Word and element locating data
^^^^

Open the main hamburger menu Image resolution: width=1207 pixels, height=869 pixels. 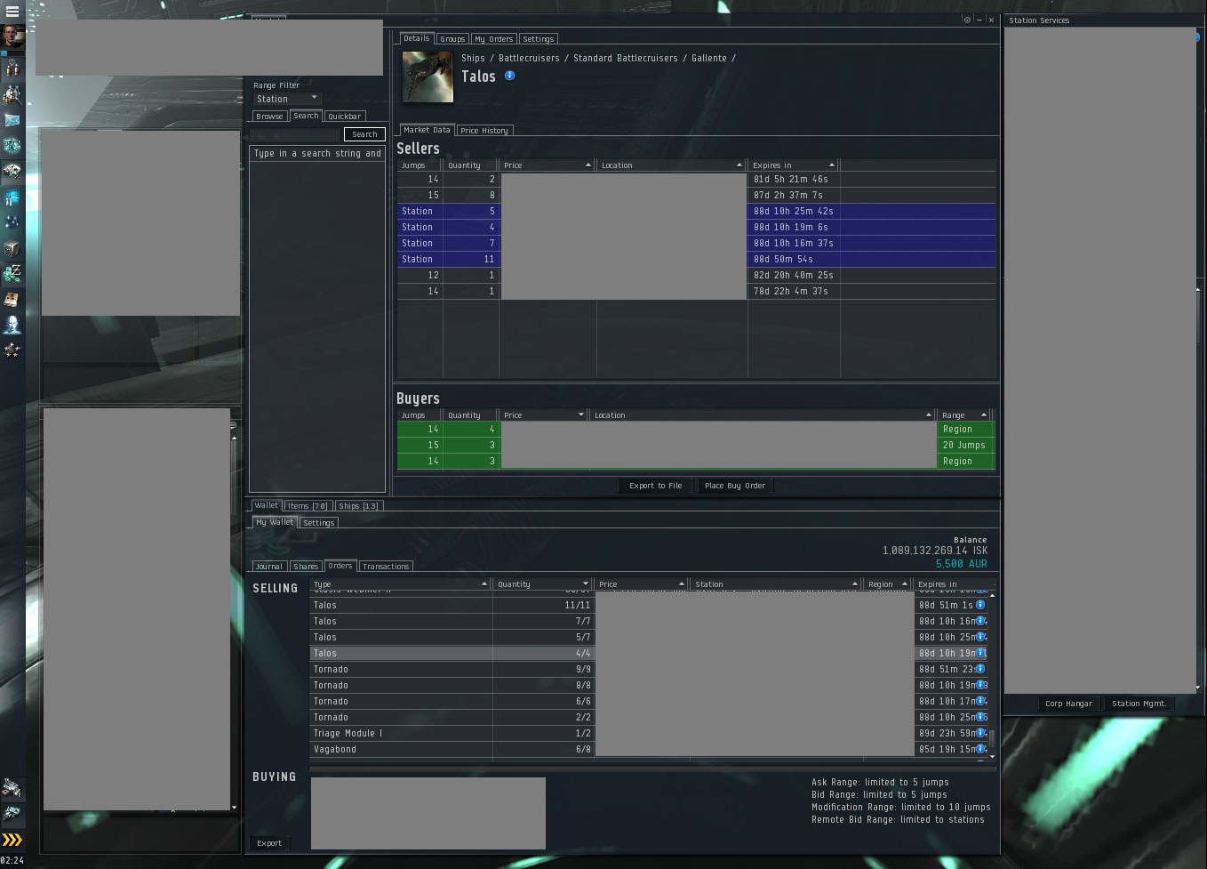point(12,12)
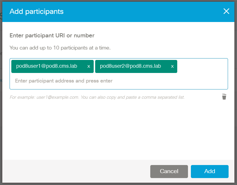The width and height of the screenshot is (237, 185).
Task: Click the user1@example.com example hint
Action: 57,97
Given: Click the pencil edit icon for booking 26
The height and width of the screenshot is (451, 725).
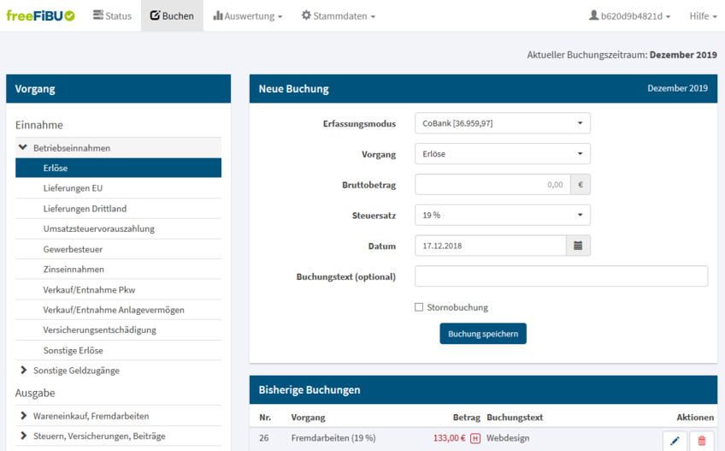Looking at the screenshot, I should click(675, 441).
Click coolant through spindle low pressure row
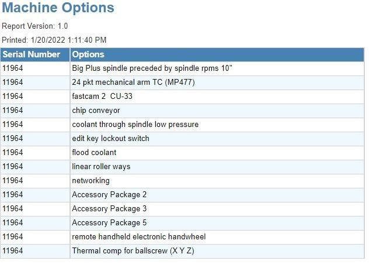This screenshot has height=268, width=369. click(182, 125)
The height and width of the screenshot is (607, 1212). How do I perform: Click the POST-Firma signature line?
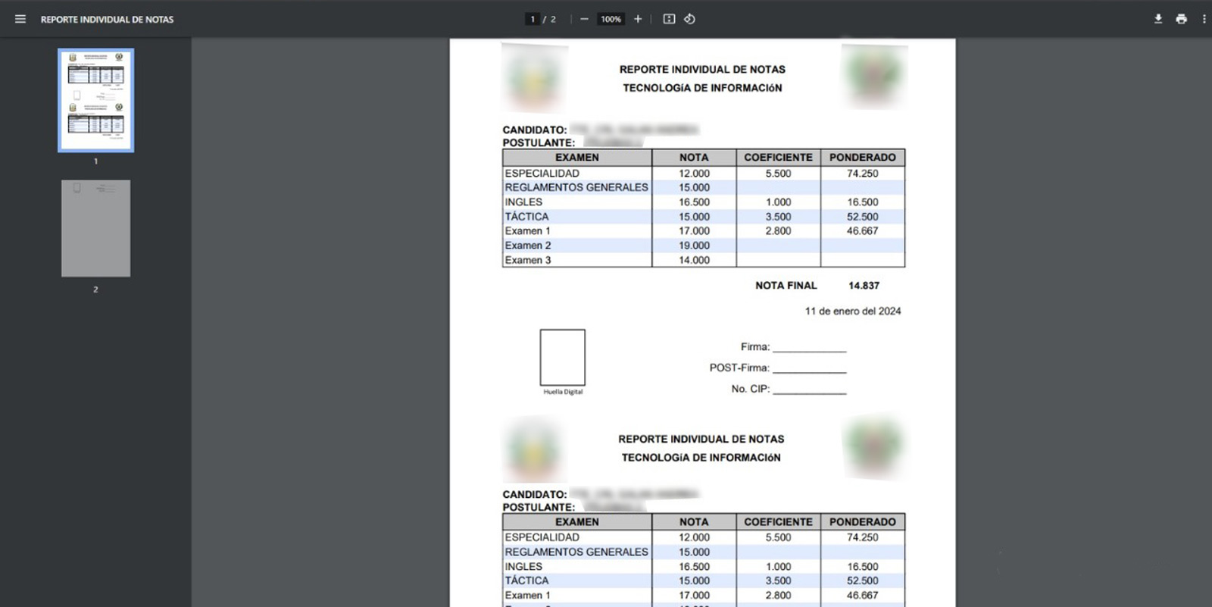point(809,368)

^^^^

The request
Rewrite the entries from the line containing "The height and width of the screenshot is (607, 1212)." through the end of the entries, changing "signature line" to "signature field" and keeping everything else the same. Leave the pictures out of your answer.

Full response
The height and width of the screenshot is (607, 1212). How do I perform: Click the POST-Firma signature field?
point(809,368)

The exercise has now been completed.